Another installment of the John Dewan Stat of the Week, reprinted with permission:
What's better than ERA to measure a pitcher’s effectiveness?
June 5, 2008
For hitters, for years and years, it was batting average that was thought to be the best single statistic to look at to evaluate a hitter. In the last couple of decades, the weaknesses of batting average have been exposed and the value of getting on base and hitting for power have become better recognized. The stat that is becoming the new standard for hitters is OPS—On-base percentage Plus Slugging percentage.
For pitchers, the standard is ERA. Compared to batting average, it provides a much better representation of effectiveness. It measures the most important quality of a pitcher's job, preventing runs. However, it too has its flaws. The biggest flaw is that a pitcher's ERA can be greatly affected by the pitchers that immediately follow him in a game, both positively and negatively.

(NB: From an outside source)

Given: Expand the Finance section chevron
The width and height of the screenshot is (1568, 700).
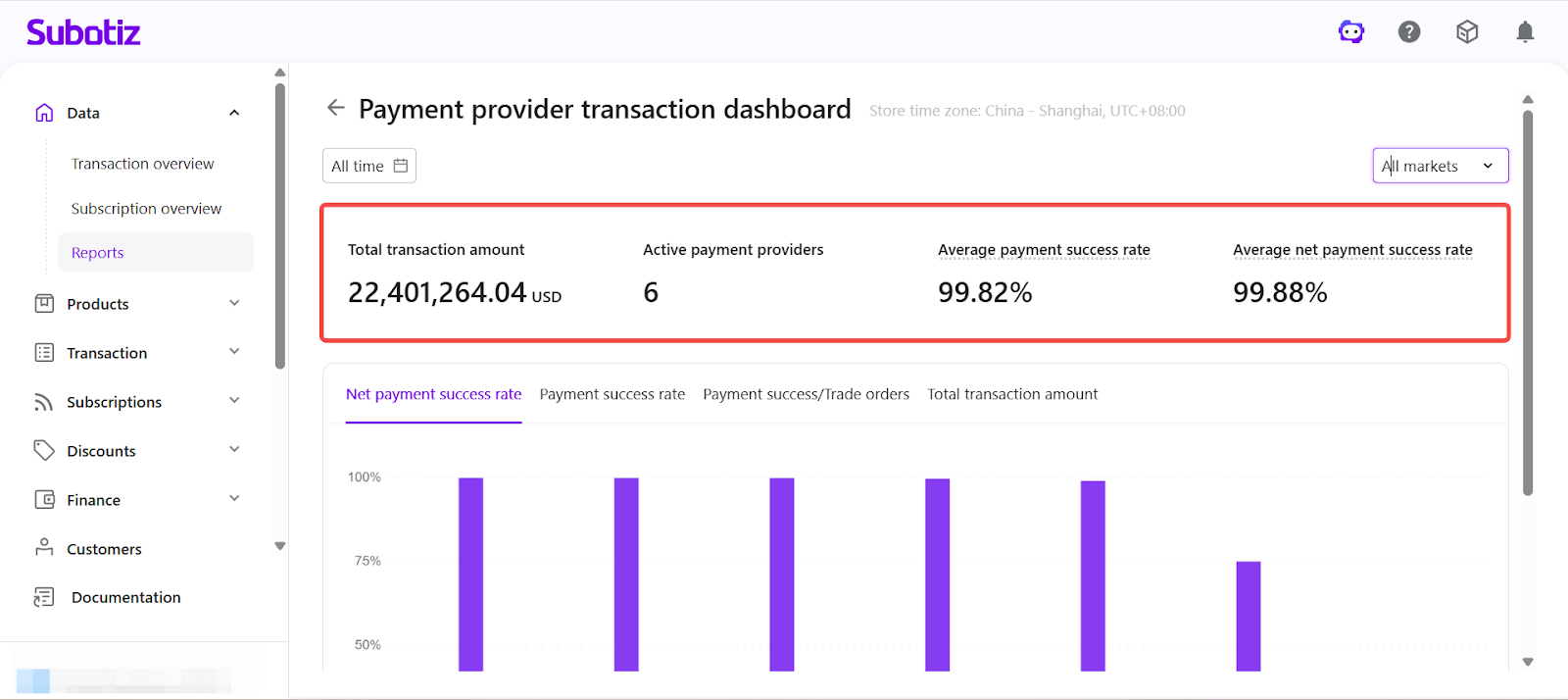Looking at the screenshot, I should 234,499.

Enter Opponent OPS. This is a stat that you hardly ever see. It makes just as much sense to look at Opponent OPS for pitchers as it does to look at a hitter's own OPS. We just recently added this as a leaderboard titled "Opponent OPS" to Bill James Online and I wanted to share it with you.
ERA is going to continue to be the standard, and I will personally look at ERA for every pitcher, but I think Opponent OPS may be a better indicator of a pitcher's overall effectiveness. In fact, in a way, we've been suggesting this for quite a while as we've published component ERA in the Bill James Handbook. Component ERA is, in essence, a restated Opponent OPS since it is based on nearly the exact same components that go into OPS, namely hits, home runs, walks allowed, and hit batsmen. Opponent OPS adds in doubles and triples allowed as part of the equation.
Here are the Opponent OPS leaders thus far this year:
Player OPS ERA
Ryan Dempster, Cubs .561 2.75
Edinson Volquez, Reds .563 1.32
Brandon Webb, Diamondbacks .567 2.69
Shaun Marcum, Blue Jays .568 2.63
Jose A. Contreras, White Sox .570 2.89
Ervin Santana, Angels .592 3.02
Cliff Lee, Indians .603 2.45
Roy Halladay, Blue Jays .609 2.94
Joe Saunders, Angels .614 2.63
Tim Lincecum, Giants .624 2.23
The number one guy so far this year is a surprise, the Cubs' Ryan Dempster. Dempster struggled as a starter and did well as a reliever earlier in his career. Now he is turning it around and doing great as a starter after having some relief problems late last year.
Copyright © 2008 by John Dewan.
Permission to reprint or broadcast this information is granted only if used in conjunction with the following citation: "Used with permission from John Dewan's Stat of the Week™, www.statoftheweek.com."
You cannot expect Dempster, Volquez and Contreras to maintain their wicked pace. But the inclusion of Santana and Saunders is interesting. Those guys have become big-time winners for a solid pitching-and-defense contender in Anaheim. Scott White has a distaste for Saunders, but the rookie is a bit mistaken on what is a pretty solid young lefty.